» ACTIVITY
An exact copy of the lines of the listing below between the "Image resolution: width=757" line and the "Task: Open the" line, both included, is the whole answer; please omit the pictures.

********

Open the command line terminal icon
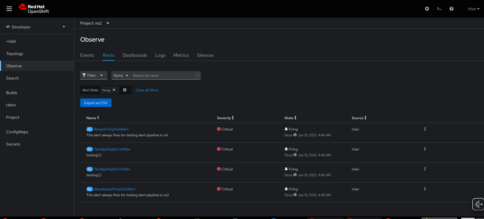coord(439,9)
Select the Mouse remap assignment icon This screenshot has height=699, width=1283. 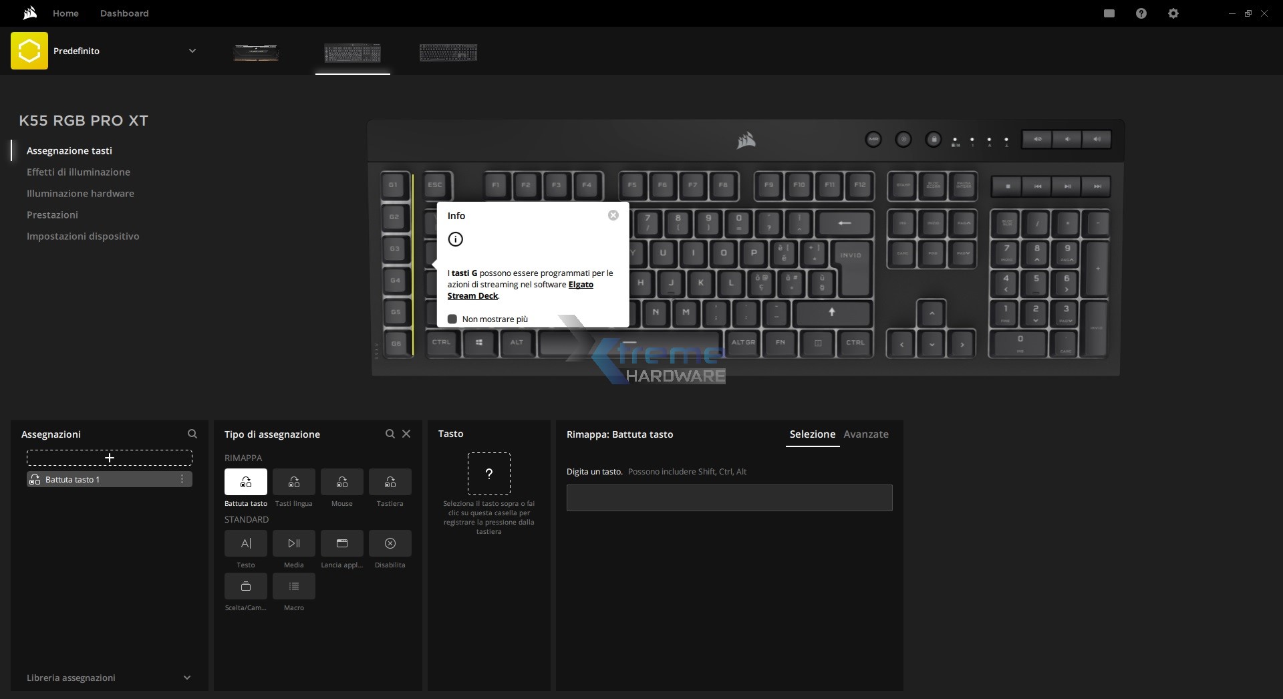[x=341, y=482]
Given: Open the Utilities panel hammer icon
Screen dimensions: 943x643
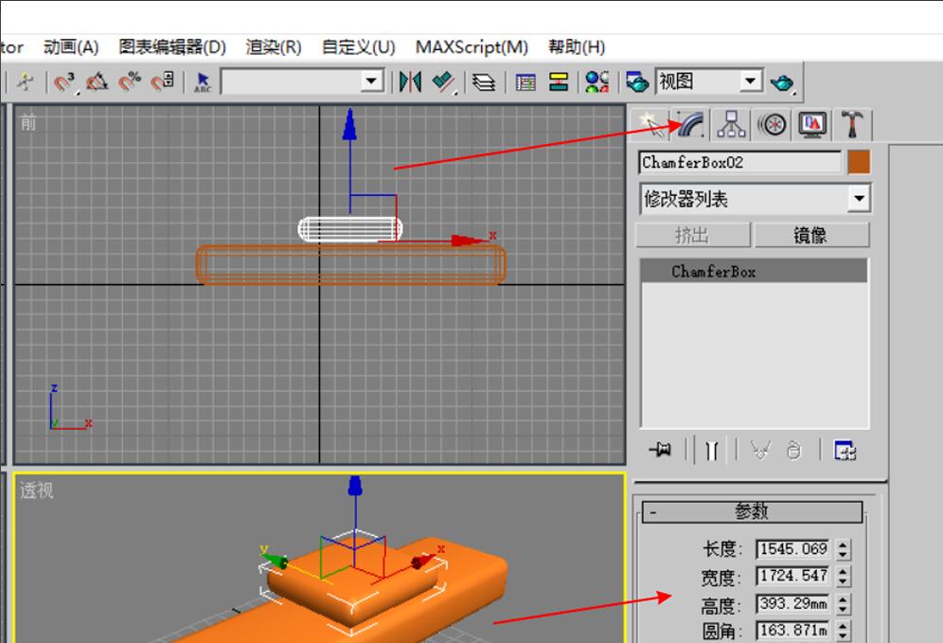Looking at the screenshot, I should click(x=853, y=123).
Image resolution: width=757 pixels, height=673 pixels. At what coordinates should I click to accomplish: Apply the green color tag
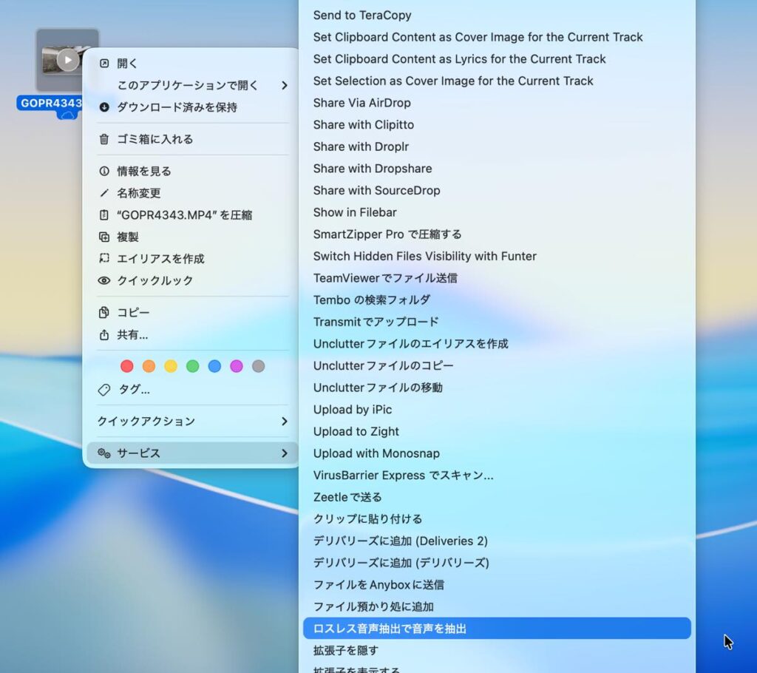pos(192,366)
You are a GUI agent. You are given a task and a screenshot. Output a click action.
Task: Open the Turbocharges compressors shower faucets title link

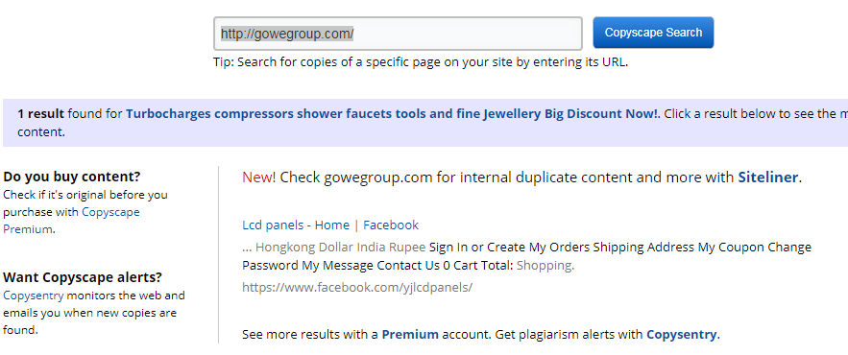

********

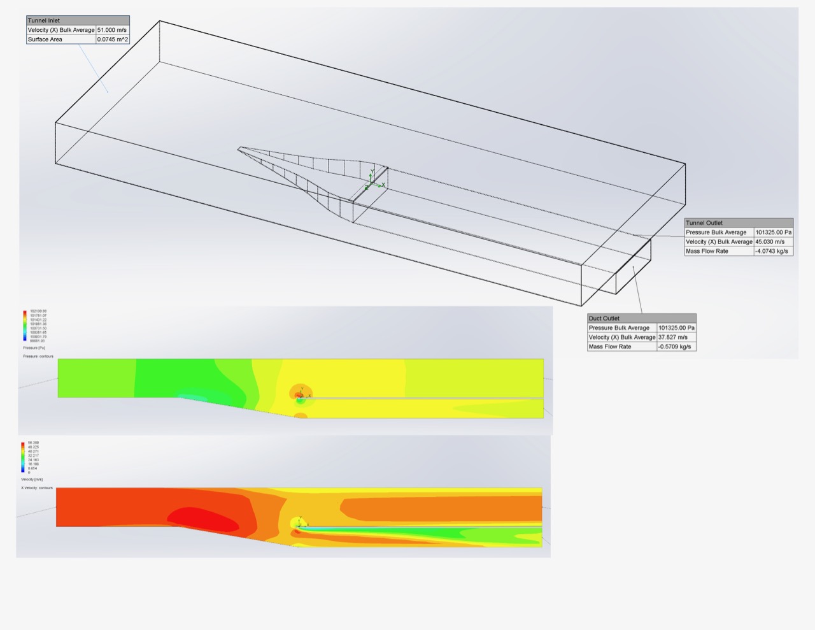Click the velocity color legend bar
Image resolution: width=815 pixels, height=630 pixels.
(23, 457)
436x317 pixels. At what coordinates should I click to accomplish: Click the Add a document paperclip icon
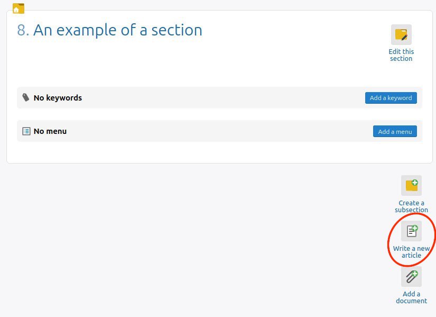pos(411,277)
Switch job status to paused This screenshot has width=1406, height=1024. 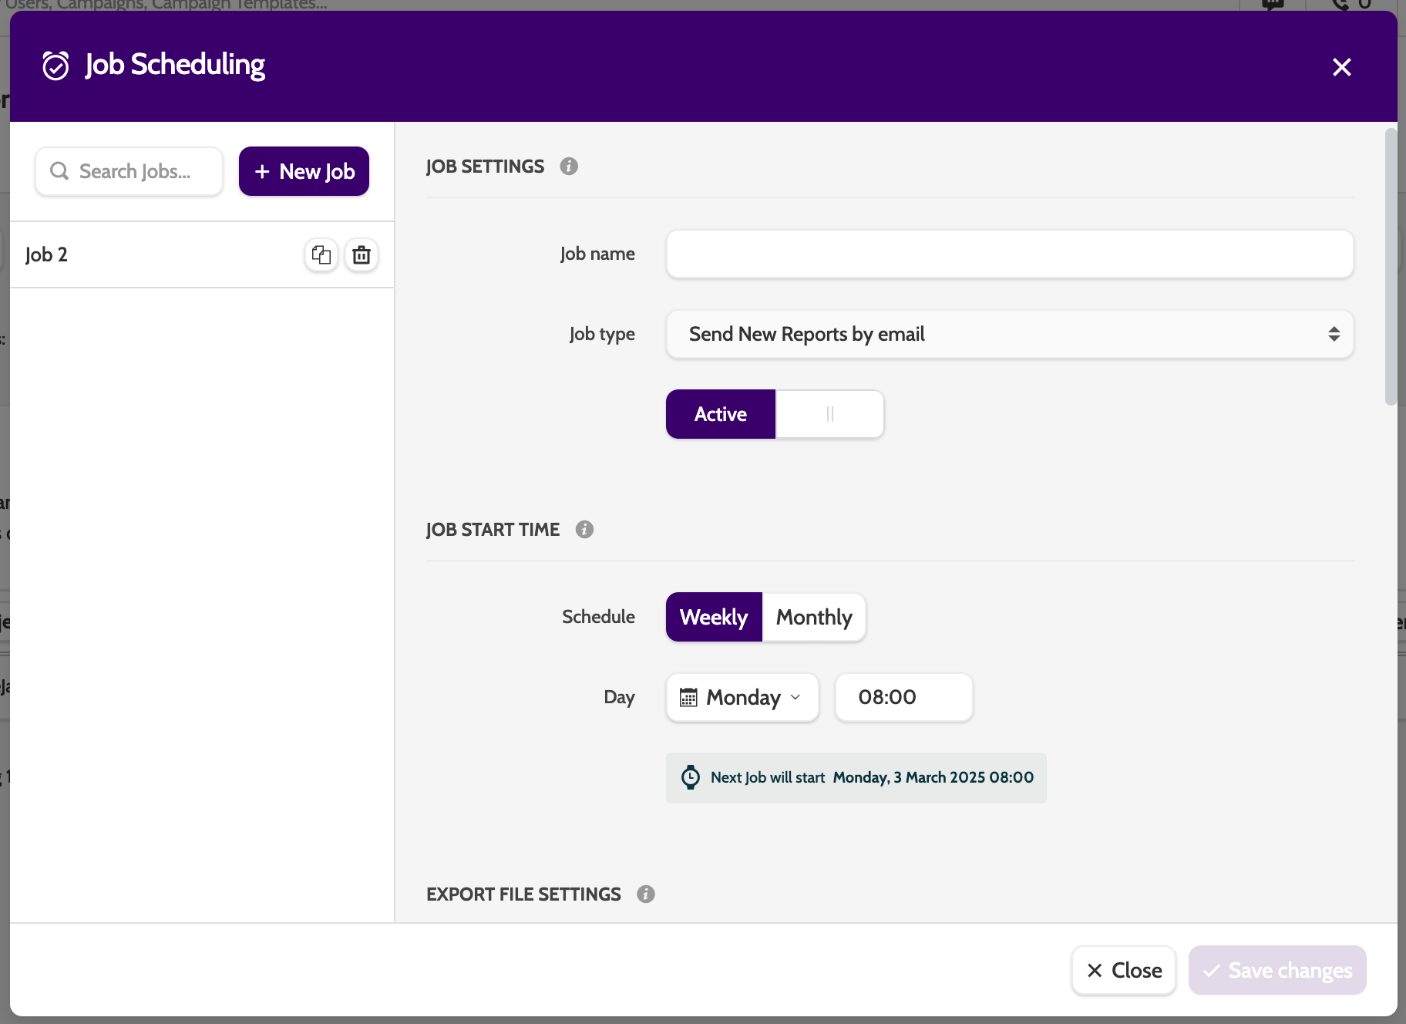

********

» EXERCISE RESPONSE
Image resolution: width=757 pixels, height=673 pixels. At what coordinates should I click to accomplish: Apply the green color tag
pos(192,366)
You are a GUI agent. You are given a task and a screenshot. Output a click action.
Task: Open the Turbocharges compressors shower faucets title link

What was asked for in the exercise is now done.